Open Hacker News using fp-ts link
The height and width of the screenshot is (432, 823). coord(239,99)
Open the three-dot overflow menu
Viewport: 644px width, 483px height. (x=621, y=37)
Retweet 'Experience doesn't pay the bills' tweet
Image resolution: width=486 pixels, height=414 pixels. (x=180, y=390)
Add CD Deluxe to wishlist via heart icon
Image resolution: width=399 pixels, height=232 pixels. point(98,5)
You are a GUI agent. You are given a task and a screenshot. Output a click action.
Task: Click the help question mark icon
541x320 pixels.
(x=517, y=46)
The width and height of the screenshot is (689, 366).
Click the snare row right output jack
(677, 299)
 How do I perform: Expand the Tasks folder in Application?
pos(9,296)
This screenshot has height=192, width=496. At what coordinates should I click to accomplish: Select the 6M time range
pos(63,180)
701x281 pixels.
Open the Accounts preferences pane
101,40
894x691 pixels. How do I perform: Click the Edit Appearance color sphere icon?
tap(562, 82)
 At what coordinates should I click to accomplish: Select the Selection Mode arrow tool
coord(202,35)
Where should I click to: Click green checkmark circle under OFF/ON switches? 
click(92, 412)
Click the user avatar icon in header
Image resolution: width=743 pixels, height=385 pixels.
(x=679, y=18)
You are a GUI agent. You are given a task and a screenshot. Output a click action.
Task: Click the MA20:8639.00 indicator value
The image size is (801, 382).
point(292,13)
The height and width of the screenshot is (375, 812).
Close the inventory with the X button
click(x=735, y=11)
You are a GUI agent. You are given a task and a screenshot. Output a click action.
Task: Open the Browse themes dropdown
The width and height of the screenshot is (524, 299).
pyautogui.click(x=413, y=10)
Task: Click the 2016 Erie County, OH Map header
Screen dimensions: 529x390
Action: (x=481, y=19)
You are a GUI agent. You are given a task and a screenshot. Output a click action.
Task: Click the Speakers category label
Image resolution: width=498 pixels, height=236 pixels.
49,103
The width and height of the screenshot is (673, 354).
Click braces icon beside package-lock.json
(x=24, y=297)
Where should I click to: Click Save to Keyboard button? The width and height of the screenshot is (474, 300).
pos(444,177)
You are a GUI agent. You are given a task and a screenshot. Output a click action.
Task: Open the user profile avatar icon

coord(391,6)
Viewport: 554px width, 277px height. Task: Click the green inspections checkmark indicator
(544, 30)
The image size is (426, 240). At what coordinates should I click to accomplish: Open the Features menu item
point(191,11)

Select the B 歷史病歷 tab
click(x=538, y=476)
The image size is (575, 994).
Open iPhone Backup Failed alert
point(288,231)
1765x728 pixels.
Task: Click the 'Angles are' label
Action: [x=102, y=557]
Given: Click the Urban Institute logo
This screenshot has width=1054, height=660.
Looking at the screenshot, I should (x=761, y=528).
□ □ □ □ □ □ □
Task statement:
The lines from the one containing "Open iPhone Backup Failed alert" through the last line of the material above are to be copied exactly, both ends included.

Worked solution:
Open iPhone Backup Failed alert
point(288,231)
1765x728 pixels.
Task: Click the 'Angles are' label
Action: [x=102, y=557]
Given: Click the Urban Institute logo
This screenshot has width=1054, height=660.
Looking at the screenshot, I should (x=761, y=528).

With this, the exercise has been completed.